Тавернье повернулся к Шарлю от окна и спросил:
- Что случилось? Где ты был?
- Во многих местах,- с непривычной серьезностью ответил Шарль. - И везде пахнет жареным. Похоже, у правительства нет сил предпринять что-то серьезное против мятежников. Я говорил с солдатами ОМОНа, которые блокируют Центр,- они уверены, что наступать им не прикажут, поскольку их дело - бороться с преступностью, а те, кто засел в Центре - это политические противники нынешней власти. Кроме того, в Центре очень много мирных жителей, которые неизбежно пострадают при штурме. Солдаты, как правило, говорят две вещи:"Политики должны договориться между собой" и "Там мирные люди, а в них мы стрелять не можем". Но, старина, мне почему-то все время слышалось третье:"Мы сочувствуем тем людям, которые захватили Центр, и воевать с ними не хотим". Я не могу доказать, что они именно так думают, но слышалось мне именно это. Есть только одно косвенное доказательство: когда я напоминал им, что они воевали в Чечне, где политики тоже не могли договориться между собой, то они говорили:"Ну, это совсем другое дело". Как же их понимать?
- Да, я знал, что в Росии много отсталых людей, которые до сих пор живут прошлым, но я никак не мог предположить такого развития событий,- горячо заговорил Тавернье, словно обращаясь к многочисленной аудитории. День, проведенный в безмолвных спорах с незримыми оппонентами, не прошел даром. - И как иезуитски выбран момент для выступления: страна переживает такие экономические трудности, люди не получают зарплату... Но я не понимаю одного: неужели они всерьез надеются, что их требования будут приняты? Принять их требования - значит совершить государственный переворот, и все это понимают. Разве могут президент, правительство, Госдума пойти на такое? Это будет означать неслыханное унижение демократической государственной власти!..

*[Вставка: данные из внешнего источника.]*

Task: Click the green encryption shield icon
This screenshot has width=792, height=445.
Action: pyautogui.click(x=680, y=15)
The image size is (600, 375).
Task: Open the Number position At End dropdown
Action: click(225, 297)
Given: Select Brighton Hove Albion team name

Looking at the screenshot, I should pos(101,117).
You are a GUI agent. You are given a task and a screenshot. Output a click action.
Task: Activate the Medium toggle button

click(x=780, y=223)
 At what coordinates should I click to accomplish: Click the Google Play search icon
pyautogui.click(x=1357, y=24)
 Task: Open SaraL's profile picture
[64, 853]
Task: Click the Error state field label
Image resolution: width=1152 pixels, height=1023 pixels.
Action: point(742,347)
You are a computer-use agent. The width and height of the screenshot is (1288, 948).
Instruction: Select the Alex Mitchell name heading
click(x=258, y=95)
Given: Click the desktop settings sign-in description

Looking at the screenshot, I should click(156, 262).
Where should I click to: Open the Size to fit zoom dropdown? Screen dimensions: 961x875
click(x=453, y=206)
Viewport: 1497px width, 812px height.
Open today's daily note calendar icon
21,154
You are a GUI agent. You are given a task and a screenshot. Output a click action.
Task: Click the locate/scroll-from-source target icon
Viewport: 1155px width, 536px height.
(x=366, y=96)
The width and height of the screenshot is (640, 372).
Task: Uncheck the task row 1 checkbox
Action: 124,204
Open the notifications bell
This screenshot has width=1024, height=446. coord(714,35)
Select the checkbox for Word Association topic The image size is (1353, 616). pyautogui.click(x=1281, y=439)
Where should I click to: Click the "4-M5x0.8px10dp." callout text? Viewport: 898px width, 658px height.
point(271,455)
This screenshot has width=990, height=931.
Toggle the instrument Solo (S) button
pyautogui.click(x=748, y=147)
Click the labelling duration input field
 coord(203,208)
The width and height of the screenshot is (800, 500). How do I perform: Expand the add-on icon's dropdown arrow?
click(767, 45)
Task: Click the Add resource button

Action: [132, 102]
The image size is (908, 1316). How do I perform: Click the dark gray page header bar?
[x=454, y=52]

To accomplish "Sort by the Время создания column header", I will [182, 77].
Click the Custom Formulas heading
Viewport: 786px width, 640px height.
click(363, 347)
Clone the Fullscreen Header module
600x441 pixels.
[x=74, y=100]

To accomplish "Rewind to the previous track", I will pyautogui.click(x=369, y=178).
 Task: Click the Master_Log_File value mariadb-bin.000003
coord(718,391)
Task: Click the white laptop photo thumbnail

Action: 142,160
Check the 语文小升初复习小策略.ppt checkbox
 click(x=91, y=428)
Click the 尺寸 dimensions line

- Ну, эту государственную власть в России уже не раз унижали,- заметил легкомысленно Шарль, но тут же осекся, встретив гневный взгляд Тавернье, и добавил извиняющимся тоном: - Мне тоже жаль, что у русских все так случилось, старина,- в итоге в стране может получиться полный бардак, и от демократии останутся рожки да ножки. А я, к твоему сведению, тоже за демократию. Но нам надо работать, а не обсуждать, почему дела приняли такой оборот. Мне удалось случайно сделать ударный материал,- совершенно ударный. Давай посмотрим.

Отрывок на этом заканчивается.